GIVEN PASSAGE —
Andy Cavatorta Studio

WHALE

Whale at MIT Museum

CONCEPT

Whale is an acoustic and kinetic sculpture. It sings a 225-year-long song that is a weaving of songs of whales, neural network algorithms, and the twelfth century music of Hildegard von Bingen — who attributed much of her work to mystical forces beyond herself.

It is a meditation on end times, algorithms, visions, lives larger than our own, and the possibility that everything is alive.

No human will ever hear this long song. It’s made to fit in the lifespan of a bowhead whale.

Whale at Andy Cavatorta Studio with Marina Litvinskaya

WHALES AND THE END OF DAYS

fig. 1. The Destruction of Leviathan ― Gustave Doré (1865)

Around any current discussion of whales hovers the growing possibility of their extinction. They face their own very real end of days. But I want to talk for a moment about the enormity of their lives.

Bowheads born today may live into the 23rd century — living their own adventures together and improvising their songs in a lifespan beyond our imagining. They are social, like us, with long and complex relationships. They are musically creative. They are explorers.

Their lived adventure may last two and a half centuries. If collected, the songs sung and heard may exceed the length of a human life.

Whales are frequently associated with the mythical creature Leviathan (fig. 1) ― the enormous chaos monster that may lurk in the still of the deep of any sea. Whale and Leviathan are used interchangeably in myths from ancient times on up to Moby Dick. By extension, whales play a role in myths of the End Times.

“To the Leviathan God gave the seventh part of Earth filled with water, and He reserved it for the end of days when it shall be eaten by the righteous.”
― The Book of Enoch

“There is the music of Heaven in all things.”
― Hildegard von Bingen

HILDEGARD AND THE END OF DAYS

The long song Whale sings grows from musical soil containing thousands of whale song recordings and the compositions of twelfth century polymath Hildegard von Bingen. Both are sources of nonhuman music with long perspectives on time.

Hildegard was born around 1098 and given to the Benedictine monastery at Disibodenberg as an oblate (spiritual servant). As a child, she was enclosed (permanently walled-in) with another girl, Jutta. It was common for enclosed persons to receive the Office of the Dead upon entering, signifying their death to the world. Both girls experienced ecstatic visions.

Hildegard eventually became a scholar and polymath. Her documentation of her visions of the End Times (fig. 2) were approved by Pope Eugenius III. These visions also inspired her many musical compositions and revealed to her that all matter is alive.

MATERIAL PROVIDED —
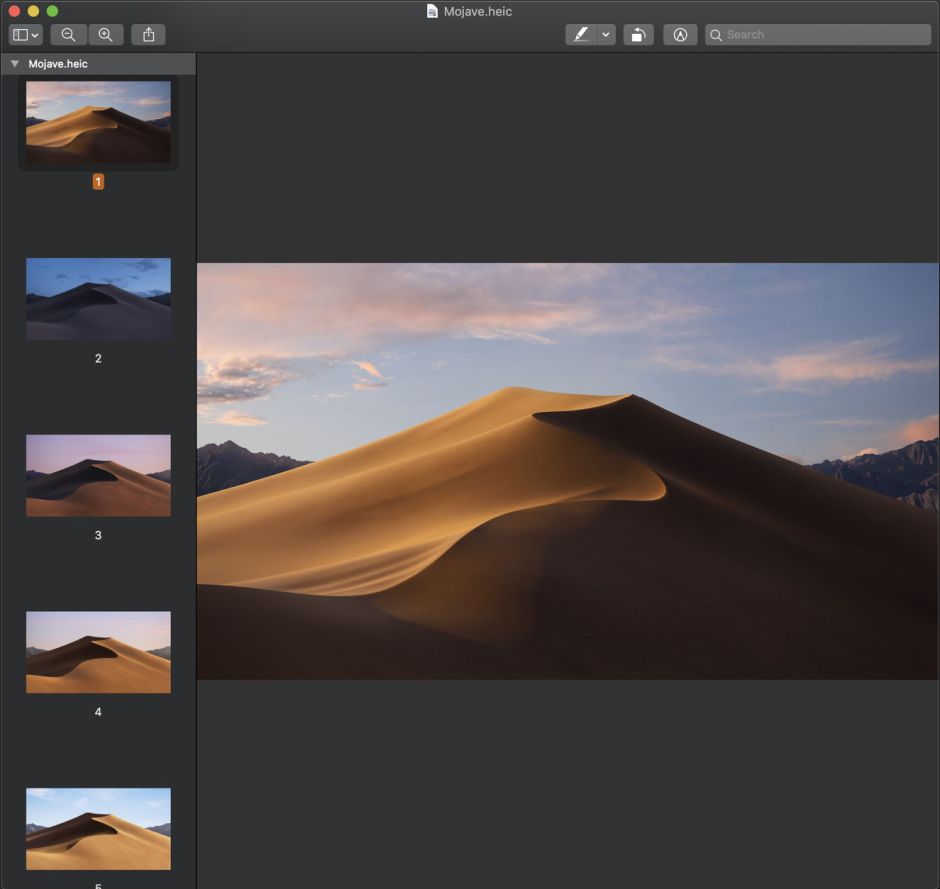This screenshot has width=940, height=889.
Task: Open the Share menu icon
Action: click(x=148, y=34)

CHALLENGE — According to the text about the Whale sculpture, what does the sculpture say it is a meditation on? List every item. Answer from the text about the Whale sculpture only, not from the listing.

OUTPUT OF THE EXERCISE —
- End times
- Algorithms
- Visions
- Lives larger than our own
- The possibility that everything is alive